# TASK STATEMENT
Across the listing below, state how many lines hold the string "computer"; write nothing but that number.

━━━━━━━━

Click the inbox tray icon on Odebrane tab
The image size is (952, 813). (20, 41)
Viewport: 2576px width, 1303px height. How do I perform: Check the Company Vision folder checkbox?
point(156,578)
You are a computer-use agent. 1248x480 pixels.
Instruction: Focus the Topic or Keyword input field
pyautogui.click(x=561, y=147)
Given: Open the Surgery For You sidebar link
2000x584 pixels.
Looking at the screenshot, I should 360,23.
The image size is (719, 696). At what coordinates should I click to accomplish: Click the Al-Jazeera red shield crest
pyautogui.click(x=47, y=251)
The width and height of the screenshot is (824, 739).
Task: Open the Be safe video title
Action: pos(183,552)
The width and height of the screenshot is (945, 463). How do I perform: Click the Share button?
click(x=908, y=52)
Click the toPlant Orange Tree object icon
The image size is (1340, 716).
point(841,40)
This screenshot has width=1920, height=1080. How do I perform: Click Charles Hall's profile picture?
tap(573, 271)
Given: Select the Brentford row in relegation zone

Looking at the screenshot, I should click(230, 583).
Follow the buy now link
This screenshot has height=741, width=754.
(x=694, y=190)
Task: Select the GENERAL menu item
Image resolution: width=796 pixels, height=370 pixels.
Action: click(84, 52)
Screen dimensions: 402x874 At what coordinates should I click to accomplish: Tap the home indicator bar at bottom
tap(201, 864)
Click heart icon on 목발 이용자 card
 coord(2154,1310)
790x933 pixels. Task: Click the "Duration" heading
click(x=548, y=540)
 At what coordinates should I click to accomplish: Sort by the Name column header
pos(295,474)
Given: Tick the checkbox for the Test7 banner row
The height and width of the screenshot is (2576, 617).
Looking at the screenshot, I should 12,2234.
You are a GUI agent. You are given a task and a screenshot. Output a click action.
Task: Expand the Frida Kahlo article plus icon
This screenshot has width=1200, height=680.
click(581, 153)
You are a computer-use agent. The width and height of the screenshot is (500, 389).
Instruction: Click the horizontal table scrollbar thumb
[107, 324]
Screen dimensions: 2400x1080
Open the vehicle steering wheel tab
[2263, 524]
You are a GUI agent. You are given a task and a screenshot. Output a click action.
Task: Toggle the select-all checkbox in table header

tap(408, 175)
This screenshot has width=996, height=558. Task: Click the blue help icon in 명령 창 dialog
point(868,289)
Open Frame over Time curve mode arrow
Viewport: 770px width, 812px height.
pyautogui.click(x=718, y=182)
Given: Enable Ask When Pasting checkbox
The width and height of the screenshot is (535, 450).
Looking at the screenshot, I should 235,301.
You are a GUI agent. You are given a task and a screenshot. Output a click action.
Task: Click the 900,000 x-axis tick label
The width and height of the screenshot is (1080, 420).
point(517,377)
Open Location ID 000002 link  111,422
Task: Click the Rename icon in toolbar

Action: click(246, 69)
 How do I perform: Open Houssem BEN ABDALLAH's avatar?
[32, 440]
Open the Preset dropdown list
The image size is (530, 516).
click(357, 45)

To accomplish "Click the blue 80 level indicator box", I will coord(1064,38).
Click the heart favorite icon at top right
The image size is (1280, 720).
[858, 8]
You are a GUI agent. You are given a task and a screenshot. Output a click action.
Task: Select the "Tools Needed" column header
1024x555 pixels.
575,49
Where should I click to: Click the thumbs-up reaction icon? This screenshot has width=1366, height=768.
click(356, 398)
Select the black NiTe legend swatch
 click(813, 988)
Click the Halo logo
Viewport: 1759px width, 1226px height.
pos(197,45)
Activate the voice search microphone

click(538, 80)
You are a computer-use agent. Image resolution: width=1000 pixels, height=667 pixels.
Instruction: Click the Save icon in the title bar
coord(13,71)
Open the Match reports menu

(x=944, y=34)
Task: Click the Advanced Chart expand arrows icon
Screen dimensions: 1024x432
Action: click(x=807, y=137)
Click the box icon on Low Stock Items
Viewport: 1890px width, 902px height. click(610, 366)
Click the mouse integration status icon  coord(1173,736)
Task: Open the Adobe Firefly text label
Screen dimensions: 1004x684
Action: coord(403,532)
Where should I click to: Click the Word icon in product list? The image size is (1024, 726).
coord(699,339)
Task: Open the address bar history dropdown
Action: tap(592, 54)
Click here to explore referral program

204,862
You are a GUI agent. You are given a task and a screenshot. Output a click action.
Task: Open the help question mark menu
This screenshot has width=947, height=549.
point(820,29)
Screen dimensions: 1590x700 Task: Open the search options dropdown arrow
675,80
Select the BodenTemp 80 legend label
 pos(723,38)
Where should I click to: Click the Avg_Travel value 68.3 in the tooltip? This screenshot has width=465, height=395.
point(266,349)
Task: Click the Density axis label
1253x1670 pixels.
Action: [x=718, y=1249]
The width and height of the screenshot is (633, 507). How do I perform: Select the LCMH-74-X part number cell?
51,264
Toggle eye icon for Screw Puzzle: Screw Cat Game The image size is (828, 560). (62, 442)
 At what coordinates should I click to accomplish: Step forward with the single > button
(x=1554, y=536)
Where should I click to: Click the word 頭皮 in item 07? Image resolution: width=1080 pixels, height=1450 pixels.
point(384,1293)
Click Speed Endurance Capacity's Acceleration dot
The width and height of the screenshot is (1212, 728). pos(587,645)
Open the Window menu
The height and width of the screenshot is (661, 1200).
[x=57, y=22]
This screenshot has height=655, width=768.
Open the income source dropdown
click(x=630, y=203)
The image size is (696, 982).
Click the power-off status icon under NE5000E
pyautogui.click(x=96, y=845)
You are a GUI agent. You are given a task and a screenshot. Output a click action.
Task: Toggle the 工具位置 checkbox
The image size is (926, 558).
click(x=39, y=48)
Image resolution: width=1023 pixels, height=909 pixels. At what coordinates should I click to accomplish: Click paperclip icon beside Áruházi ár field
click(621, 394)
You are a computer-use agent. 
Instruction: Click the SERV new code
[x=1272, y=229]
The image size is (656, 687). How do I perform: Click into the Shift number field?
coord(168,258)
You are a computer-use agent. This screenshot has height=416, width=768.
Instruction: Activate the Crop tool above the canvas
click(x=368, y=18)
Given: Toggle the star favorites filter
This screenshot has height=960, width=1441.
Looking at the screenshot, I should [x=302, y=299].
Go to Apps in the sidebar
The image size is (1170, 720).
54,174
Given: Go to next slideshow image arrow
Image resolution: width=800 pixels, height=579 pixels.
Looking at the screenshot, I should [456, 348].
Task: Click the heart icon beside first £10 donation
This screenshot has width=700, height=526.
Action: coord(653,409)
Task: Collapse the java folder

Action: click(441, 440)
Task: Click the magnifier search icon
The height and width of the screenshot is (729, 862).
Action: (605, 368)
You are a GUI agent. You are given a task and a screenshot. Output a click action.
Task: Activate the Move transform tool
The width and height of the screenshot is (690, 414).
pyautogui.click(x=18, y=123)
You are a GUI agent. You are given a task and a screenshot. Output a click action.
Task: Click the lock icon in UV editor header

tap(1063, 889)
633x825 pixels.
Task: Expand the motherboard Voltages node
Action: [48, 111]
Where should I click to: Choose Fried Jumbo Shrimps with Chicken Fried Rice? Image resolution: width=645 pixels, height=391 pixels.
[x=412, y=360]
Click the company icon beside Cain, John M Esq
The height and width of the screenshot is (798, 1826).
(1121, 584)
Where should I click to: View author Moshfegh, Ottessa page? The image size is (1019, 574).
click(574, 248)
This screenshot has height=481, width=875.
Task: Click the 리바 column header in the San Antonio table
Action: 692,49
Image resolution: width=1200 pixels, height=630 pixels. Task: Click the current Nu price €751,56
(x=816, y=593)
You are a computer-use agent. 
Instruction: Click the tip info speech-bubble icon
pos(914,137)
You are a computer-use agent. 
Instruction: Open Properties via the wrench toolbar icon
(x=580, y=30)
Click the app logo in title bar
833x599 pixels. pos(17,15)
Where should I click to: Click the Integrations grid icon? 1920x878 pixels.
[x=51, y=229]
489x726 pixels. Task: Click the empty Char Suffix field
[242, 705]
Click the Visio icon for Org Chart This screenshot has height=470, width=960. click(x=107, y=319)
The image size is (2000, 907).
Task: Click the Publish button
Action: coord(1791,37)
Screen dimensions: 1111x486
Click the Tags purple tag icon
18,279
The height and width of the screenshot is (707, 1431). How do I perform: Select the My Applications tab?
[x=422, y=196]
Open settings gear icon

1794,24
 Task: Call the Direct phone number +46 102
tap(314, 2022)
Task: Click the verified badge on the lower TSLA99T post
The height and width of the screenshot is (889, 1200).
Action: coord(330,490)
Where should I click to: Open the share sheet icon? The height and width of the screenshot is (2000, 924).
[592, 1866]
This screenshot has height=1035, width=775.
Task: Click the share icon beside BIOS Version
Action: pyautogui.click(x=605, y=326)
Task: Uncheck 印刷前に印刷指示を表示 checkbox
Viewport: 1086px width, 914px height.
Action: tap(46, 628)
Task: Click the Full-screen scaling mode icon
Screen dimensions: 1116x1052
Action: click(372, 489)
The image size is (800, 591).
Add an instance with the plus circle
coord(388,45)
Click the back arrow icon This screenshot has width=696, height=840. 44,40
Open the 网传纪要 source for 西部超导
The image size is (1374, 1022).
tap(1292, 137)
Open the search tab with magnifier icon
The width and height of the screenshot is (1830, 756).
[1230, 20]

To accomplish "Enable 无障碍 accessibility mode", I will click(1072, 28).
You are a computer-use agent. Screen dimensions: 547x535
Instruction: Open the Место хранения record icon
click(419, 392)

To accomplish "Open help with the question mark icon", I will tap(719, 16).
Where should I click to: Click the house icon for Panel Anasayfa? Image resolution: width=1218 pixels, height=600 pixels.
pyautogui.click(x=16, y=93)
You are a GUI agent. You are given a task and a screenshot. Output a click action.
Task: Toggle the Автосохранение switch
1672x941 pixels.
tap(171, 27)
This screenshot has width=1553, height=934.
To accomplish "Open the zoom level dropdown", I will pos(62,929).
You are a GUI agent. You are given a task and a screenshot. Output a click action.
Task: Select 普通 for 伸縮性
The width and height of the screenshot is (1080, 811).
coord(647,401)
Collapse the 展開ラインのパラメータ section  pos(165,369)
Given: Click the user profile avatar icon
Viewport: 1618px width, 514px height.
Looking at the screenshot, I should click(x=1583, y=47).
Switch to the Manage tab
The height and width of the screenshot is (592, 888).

━━━━━━━━

# SOLUTION TO THIS TASK
8